In the Six Million Dollar Man story “The Bionic Woman,” written by Kenneth Johnson, that’s the way Steve Austin and Jaime Sommers feel when they reunite in Libbey Park. A connection sparked between them long ago, and time has not extinguished it. They talk about the busyness of their lives, and crow their accomplishments, yet they also feel an aching emptiness. They realize that, despite all they have done—so many mountains climbed, so many goals achieved—they are incredibly lonely. Thus it feels natural, as they walk together, for each to put an arm around the other. Time passes by unnoticed, and suddenly they hear the honking of a car’s horn. They find themselves at the park entrance, and in the street a man steps out of his car. Her ride is here: Jaime has to go.
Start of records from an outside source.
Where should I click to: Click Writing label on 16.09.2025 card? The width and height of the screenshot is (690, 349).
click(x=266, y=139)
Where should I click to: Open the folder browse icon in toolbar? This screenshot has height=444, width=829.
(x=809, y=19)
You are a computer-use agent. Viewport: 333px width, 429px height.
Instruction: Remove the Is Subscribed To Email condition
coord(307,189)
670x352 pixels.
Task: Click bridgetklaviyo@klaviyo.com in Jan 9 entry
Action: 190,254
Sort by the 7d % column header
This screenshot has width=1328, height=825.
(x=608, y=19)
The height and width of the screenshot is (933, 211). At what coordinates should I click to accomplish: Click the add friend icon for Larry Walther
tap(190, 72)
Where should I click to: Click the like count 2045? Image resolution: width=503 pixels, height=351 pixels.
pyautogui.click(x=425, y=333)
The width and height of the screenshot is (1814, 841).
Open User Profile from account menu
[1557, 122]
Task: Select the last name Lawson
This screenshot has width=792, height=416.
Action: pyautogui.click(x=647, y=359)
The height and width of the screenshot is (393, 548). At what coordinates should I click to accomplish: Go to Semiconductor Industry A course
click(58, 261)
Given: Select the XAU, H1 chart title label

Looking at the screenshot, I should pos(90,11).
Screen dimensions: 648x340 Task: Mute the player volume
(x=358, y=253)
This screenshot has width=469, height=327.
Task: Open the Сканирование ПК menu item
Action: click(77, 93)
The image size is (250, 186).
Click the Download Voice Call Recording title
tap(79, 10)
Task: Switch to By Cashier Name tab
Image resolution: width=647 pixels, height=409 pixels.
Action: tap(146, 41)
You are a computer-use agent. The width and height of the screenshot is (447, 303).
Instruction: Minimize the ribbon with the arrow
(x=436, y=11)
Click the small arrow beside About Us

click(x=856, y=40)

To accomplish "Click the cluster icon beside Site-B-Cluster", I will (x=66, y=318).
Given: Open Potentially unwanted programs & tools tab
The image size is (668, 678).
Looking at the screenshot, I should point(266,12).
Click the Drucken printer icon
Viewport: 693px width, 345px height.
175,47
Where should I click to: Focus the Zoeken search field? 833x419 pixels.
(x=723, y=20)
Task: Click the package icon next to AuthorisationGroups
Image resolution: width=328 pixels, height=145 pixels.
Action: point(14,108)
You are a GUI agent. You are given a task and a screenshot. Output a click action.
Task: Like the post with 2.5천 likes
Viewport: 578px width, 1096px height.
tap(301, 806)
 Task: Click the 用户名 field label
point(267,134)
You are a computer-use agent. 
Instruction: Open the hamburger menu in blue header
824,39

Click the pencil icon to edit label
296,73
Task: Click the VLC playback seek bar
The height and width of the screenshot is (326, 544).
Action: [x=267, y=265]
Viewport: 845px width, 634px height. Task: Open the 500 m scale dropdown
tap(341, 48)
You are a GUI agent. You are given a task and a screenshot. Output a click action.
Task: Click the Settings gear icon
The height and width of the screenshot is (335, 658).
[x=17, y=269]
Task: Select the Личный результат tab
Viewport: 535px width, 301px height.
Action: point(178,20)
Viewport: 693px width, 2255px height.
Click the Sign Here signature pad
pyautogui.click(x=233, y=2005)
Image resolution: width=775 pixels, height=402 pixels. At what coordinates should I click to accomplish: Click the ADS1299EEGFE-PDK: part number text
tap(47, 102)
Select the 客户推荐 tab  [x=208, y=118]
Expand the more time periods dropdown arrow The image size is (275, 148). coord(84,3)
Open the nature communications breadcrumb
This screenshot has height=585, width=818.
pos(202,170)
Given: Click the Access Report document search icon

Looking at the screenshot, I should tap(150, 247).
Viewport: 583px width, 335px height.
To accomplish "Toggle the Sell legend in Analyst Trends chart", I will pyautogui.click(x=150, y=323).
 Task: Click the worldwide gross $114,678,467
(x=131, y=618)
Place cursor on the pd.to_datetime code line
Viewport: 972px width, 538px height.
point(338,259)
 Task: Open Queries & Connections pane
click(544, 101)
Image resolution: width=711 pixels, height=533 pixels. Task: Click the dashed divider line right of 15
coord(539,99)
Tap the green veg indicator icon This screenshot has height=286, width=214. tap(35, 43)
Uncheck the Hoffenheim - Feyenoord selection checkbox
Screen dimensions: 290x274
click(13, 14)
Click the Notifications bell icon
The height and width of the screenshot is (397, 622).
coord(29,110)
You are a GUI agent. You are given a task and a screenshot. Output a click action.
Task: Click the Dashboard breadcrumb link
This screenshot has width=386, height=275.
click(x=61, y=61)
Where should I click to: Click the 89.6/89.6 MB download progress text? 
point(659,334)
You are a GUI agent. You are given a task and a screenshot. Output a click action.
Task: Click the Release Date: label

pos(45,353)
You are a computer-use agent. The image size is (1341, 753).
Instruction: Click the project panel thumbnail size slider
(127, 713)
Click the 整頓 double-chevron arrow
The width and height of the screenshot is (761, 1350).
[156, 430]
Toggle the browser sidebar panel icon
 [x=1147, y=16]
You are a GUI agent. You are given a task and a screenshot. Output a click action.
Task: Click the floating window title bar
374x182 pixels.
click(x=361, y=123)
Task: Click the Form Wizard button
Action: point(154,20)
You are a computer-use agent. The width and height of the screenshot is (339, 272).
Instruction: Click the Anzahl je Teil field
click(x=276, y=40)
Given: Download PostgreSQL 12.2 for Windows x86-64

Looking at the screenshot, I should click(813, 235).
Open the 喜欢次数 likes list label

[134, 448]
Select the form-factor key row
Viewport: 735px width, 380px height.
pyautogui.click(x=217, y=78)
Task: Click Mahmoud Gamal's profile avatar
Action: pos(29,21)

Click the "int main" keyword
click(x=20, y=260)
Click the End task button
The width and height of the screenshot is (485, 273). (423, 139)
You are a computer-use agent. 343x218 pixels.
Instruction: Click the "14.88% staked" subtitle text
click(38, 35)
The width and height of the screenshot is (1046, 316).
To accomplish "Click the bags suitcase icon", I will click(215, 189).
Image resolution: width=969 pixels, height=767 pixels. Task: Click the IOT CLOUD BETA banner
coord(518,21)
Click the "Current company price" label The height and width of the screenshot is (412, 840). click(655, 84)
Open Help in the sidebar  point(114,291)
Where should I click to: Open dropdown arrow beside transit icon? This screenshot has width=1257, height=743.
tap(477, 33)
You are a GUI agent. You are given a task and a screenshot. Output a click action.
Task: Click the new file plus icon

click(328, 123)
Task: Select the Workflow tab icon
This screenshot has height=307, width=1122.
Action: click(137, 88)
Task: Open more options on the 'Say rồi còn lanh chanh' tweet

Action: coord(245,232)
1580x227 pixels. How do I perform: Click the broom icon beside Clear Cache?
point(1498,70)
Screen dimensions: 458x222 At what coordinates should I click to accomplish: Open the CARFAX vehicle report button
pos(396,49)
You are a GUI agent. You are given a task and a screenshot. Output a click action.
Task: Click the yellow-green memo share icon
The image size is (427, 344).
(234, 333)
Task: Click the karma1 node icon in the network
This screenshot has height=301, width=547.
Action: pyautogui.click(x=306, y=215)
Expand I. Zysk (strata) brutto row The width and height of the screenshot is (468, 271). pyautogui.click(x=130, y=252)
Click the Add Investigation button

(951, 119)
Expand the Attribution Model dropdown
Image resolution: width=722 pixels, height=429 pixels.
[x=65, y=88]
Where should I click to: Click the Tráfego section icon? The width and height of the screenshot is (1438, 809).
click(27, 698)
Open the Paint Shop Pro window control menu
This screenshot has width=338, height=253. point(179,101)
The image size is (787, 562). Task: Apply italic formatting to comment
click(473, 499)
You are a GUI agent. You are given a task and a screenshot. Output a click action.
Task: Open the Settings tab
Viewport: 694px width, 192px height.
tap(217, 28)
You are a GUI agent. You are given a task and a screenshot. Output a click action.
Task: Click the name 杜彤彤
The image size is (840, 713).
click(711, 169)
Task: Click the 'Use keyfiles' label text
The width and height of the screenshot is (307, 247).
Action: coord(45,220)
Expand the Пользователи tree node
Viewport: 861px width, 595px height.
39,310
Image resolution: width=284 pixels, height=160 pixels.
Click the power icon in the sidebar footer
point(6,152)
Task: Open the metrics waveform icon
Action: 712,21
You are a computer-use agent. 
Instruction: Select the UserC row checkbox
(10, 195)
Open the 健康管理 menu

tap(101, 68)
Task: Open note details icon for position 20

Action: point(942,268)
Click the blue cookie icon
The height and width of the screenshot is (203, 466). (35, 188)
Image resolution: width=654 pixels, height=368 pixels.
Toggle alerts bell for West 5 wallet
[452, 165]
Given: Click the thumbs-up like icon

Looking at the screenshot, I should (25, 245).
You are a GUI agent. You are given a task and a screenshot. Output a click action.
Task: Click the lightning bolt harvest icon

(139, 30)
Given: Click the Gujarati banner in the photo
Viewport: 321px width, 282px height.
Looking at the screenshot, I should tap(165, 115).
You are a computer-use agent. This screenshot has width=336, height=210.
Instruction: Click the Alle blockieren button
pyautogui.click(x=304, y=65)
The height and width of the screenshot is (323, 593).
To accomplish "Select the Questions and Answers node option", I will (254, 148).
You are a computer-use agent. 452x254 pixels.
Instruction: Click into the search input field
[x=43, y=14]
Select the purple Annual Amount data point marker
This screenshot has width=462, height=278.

|"Let me tell you about my accomplishments!"|
As we wandered through Libbey Park, a woman walking her dog noticed our cameras. She stopped and asked, “Are you holidaying this weekend?” We smiled and told her yes. “It is beautiful here, isn’t it?” We had to admit it was. “There’s so much to see in Ojai,” she told us, and after talking a little more, she wished us well, and resumed her walk with her pet. In “The Bionic Woman,” Steve and Jaime’s feet carry them all over town. We don’t see the majority of their walk, or what they see along the way. I suspect that they didn’t notice the surroundings much either, as their eyes, and their hearts, were so focused upon each other.
|"Walk along with me, |
I’m not sure what most of the locals thought as we strolled through the park, taking photographs of what, to them, must have seemed rather ordinary. I’m sure we stood out as visitors: being so close to Los Angeles, the population of Ojai swells on weekends. But we didn’t travel to Ojai solely to relive moments from a TV show. We were also celebrating a special moment in our lives, one that will link us forever. Unlike Steve and Jaime, we didn’t feel the crushing weight of years apart. Instead, we celebrated lives spent together. So, in addition to talking, we also took photographs, so that in the future we could look back and remember how much we enjoyed visiting Libbey Park, and walking in Steve and Jaime’s footsteps.